Kemal Bülbül’ül konuşmasının iskeleti şöyleydi: Kızılbaş/Alevi toplumu yüz yıldır, bin yıldır zulüm altında. Yalnız Aleviler değil işçiler, emekçiler, yoksul köylüler de büyük bir sömürü ve baskı altındadır. Bülbül için bu iki toplumsal grup ile Kürtlerin kaderi ortaktır. Ayrıca Anadolu’da Ermeni, Çerkez, Süryani, Arap ve benzeri halkların kaderi de birdir. Bülbül, bu halkları andıktan sonra halk kahramanlarını anmayı da unutmadı. Bedreddin ve Pir Sultan’la birlikte gelen direniş geleneğini Mustafa Suphi ve Seyyit Rıza’ya bağlarken şimdi aklımda tutamadığım epeyce de detay verdi.
Alevi/Kızılbaş direniş geleneğini sınıf hareketine bağlamayı da ihmal etmeyen Bülbül, Deniz, İbrahim, Çayan, Mazlum ve daha bir çok ismi vurgu yaparak andı. Ezilen sınıfları savunduğu gibi ezilen ulus ve dinleri de olumladı. Alevi/Kızılbaş inancını ezilen inançlar bağlamına alarak savundu. Nihayetinde ona göre bütün sınıflar, uluslar, cinsler aynı olmadığı gibi bütün dinler de aynı değil.

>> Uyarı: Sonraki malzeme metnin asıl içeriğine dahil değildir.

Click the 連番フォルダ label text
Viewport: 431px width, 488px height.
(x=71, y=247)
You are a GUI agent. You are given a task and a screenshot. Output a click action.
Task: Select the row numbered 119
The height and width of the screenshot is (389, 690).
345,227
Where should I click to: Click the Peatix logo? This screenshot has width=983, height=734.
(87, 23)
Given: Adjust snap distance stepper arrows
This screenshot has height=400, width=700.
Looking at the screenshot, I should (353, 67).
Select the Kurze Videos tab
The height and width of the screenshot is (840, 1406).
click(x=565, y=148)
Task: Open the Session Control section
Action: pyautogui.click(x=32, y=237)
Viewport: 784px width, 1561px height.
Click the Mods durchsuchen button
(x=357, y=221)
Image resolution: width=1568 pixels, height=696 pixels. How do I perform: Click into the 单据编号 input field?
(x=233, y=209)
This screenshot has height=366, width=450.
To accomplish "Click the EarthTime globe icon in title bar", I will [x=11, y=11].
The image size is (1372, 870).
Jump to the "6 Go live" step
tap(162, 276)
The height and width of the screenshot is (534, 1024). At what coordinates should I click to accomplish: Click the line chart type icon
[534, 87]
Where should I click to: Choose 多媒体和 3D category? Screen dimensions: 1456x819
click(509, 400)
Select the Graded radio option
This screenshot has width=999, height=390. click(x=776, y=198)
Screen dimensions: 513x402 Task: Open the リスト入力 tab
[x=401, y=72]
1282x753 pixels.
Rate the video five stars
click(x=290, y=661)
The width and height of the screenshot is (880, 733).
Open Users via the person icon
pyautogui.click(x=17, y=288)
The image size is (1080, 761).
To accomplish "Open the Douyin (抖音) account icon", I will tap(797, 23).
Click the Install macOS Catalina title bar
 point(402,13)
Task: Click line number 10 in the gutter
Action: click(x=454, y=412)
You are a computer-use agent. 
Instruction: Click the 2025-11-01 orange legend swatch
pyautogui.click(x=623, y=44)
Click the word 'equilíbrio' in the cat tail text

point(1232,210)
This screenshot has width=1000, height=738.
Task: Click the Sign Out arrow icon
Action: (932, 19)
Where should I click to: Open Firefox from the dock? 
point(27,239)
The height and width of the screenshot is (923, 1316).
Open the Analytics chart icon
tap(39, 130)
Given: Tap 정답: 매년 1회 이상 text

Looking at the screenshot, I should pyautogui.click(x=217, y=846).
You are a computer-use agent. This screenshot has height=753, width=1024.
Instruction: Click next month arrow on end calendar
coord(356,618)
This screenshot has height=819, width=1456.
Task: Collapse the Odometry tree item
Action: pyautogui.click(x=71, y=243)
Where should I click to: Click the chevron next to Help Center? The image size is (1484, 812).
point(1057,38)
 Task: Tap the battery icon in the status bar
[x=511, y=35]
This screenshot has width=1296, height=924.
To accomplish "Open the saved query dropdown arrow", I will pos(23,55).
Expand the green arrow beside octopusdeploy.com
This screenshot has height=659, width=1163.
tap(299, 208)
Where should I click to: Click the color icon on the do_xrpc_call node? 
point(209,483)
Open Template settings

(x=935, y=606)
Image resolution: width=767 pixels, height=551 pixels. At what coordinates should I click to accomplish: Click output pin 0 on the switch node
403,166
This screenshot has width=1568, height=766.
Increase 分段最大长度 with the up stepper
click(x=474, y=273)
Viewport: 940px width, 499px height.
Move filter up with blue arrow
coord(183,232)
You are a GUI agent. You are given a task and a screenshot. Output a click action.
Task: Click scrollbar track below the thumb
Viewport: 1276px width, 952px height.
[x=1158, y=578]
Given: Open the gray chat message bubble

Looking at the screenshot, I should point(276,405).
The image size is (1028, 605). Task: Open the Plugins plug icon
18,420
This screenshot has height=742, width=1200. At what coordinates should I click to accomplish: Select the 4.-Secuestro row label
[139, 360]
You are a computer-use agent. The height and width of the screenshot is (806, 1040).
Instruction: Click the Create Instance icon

Gecede hatırlatmak istediğim konulardan birisi de, Alevi inanç ve ibadetine uygun olarak açılış yapılması, çerağ gereği mum yakılması ve kadın arkadaşların oynadıkları semahların etkileyiciliğidir. Ayrıca programı hazırlayanların çok etkili bir sahne düzenlemesi yaptıklarını da not etmek gerekiyor. Alevi katliamları yanında toplumsal katliamları da teşhir eden pankartlar ekranı doldurmuştu. Genel Başkan Gani Kaplan ve yine bir milletvekili olan Özgür Karabat da konunun ruhuna uygun konuşmalar yaptı.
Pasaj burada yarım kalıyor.